In full and without change, repeat the records shown below.

___ Given data

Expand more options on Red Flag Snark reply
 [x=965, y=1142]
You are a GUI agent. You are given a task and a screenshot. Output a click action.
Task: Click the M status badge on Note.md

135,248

______

(Exercise result):
Expand more options on Red Flag Snark reply
 [x=965, y=1142]
You are a GUI agent. You are given a task and a screenshot. Output a click action.
Task: Click the M status badge on Note.md

135,248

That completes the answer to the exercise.